Tujuan dan Manfaat Pelatihan

Tujuan dan Manfaat Pelatihan

     Tujuan pelatihan adalah sebagai usaha untuk memperbaiki dan mengembangkan sikap, tingkah laku dan pengetahuan. Dengan demikian pelatihan dimaksudkan dalam pengertian yang lebih luas dan tidak hanya untuk mengembangkan keterampilan dan bimbingan. Pelatihan diberikan dengan harapan individu yang menjalaninya dapat melaksanakan pekerjaannya dengan baik setelah mengikut pelatihan tersebut. Selain tujuan sebagaimana dikemukakan di atas, pelatihan juga memiliki sejumlah manfaat, yaitu sebagai berikut:

1)  Pelatihan sebagai alat untuk memperbaiki penampilan/kemampuan individu atau kelompok dengan harapan memperbaiki kinerja organisasi. Perbaikan-perbaikan itu dapat dilaksanakan dengan berbagai cara. Pelatihan yang efektif dapat menghasilkan pengetahuan dalam pekerjaan/tugas, pengetahuan tentang struktur dan tujuan organisasi, tugas masing-masing karyawan dan sasaranya dan Iain-Iain.

2)  Pelatihan tertentu diadakan agar karyawan dapat melaksanakan tugas-tugas sesuai dengan standar yang diinginkan.

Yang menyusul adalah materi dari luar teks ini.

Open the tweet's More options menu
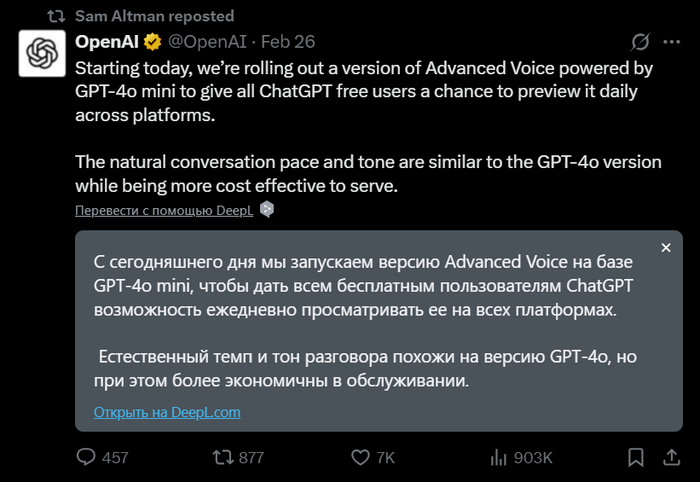This screenshot has width=700, height=482. (673, 42)
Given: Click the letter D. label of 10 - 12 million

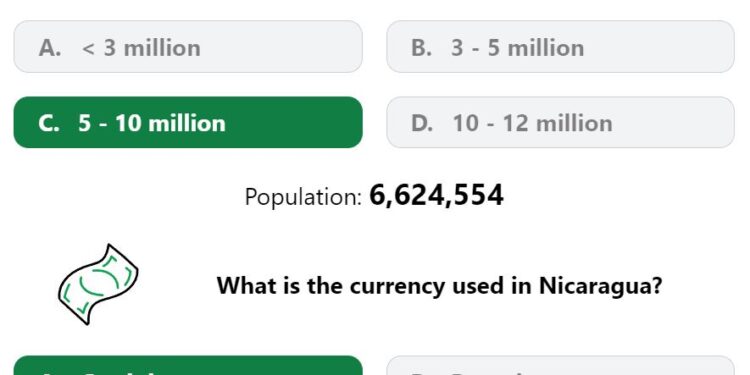Looking at the screenshot, I should [x=422, y=123].
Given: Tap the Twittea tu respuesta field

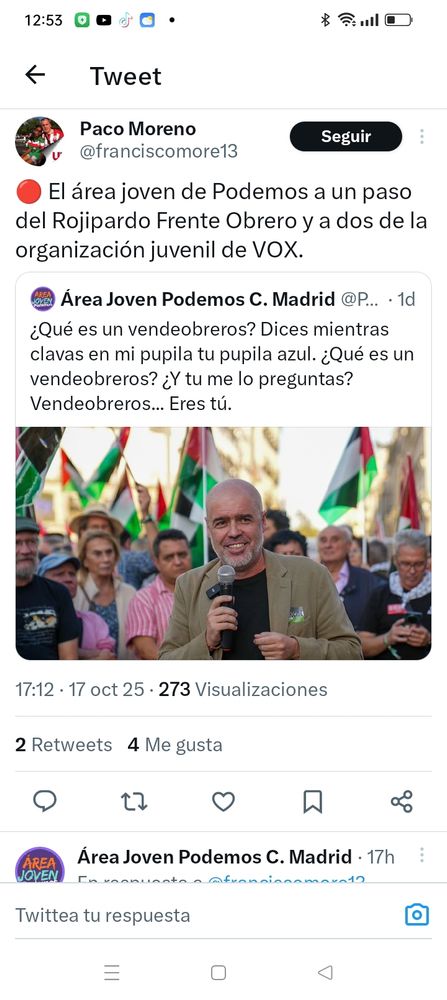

3)  Pelatihan juga dapat memperbaiki sikap-sikap terhadap pekerjaan, terhadap pimpinan atau karyawan, dan menghilangkan sikap-sikap yang tidak produktif yang timbul dari salah pengertian atau informasi yang membingungkan.

4)  Pelatihan dapat memperbaiki standar keselamatan kerja.

5)  Membantu karyawan membuat keputusan yang lebih baik.

6)  Meningkatkan   kemampuan   pekerja   menyelesaikan   berbagai   masalah yang dihadapinya.

7)  Timbulnya dorongan dalam diri pekerja untuk terus meningkatkan kemampuan kerjanya.

8)  Peningkatan kemampuan karyawan untuk mengatasi strees, frustrasi, dan konflik yang pada gilirannya memperbesar rasa percaya diri.

9)  Tersedianya informasi berbagai program yang dapat dimanfaatkan para karyawan dalam rangka pertumbuhan secara teknikal dan intelektual.

10) Makin besarnya tekad pekerja untuk lebih mandiri.

11) Mengurangi ketakutan menghadapi tugas-tugas baru di masa depan.

12) Memperbaiki sikap-sikap agar mampu beradaptasi dengan perubahan lingkungan serta dapat

 membuat keputusan dengan baik dan benar.

13) Meningkatkan motivasi untuk belajar dan selalu bersedia untuk mengembangkan

 pengetahuan dan kemampuannya.

14) Menumbuhkan rasa percaya diri dan solidaritas yang tinggi di antara sesama karyawan

 khususnya dan masyarakat umumnya.

            Dapat disimpulkan dengan adanya pelatihan akan mampu mengurangi dampak negatif yang disebabkan kurangnya pengetahuan, kurangnya kepercayaan diri atau pengalaman yang terbatas dari individu sehingga bisa bekerja lebih giat, baik pada masa sekarang maupun masa depan.

  1. Jenis Pelatihan

Beberapa jenis pelatihan yang sering digunakan adalah sebagai berikut.

1)       Magang/Apprenticeship Training

Magang adalah suatu pembekalan terhadap karyawan dengan cara belajar dan praktik secara langsung di suatu posisi pekerjaan. Magang banyak sekali digunakan untuk melihat potensi individu dalam satu jenis pekerjaan tertentu sehingga bila telah selesa magang, bisanya individu tersebut akan ditawari bekerja pada posisi tersebut.